[Technical feedback needed] Wikipedia extractor script beta

I’m aware that tokenization can be pretty bad. This is how I solved it for German: https://github.com/Common-Voice/common-voice-wiki-scraper/blob/master/src/rules/german.toml#L22. If you have any good ideas for this, please add them to Improve sentence separation · Issue #11 · common-voice/cv-sentence-extractor · GitHub.

It’s hard to get people to do that, so let’s avoid anything like that as far as possible.

Let’s give our best to avoid that.

IMHO it’s fine if you stop it after some time, I don’t think we need the full output for verification before we merge and run it officially.

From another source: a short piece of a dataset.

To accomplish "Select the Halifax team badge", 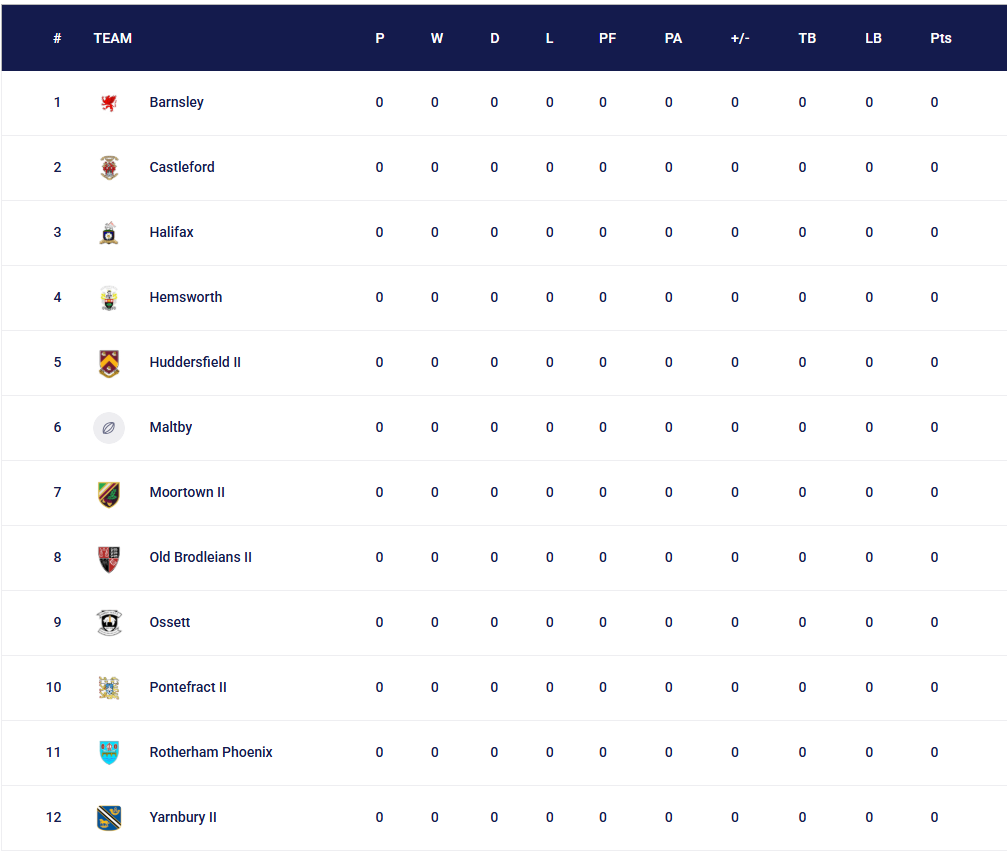I will [109, 232].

Given the above, I don’t think this is needed. However there is Automatically extract sentences for validation for locales config files in a pipeline · Issue #18 · common-voice/cv-sentence-extractor · GitHub, but I doubt we can do it for the full export to make sure we can provide timely feedback. However, for smaller chunks we probably can do it and that should IMHO be enough for feedback for validation.

I’ll put this on my list again, will be done after Convert symbols / abbreviations to words · Issue #9 · common-voice/cv-sentence-extractor · GitHub and Dupe detection · Issue #14 · common-voice/cv-sentence-extractor · GitHub.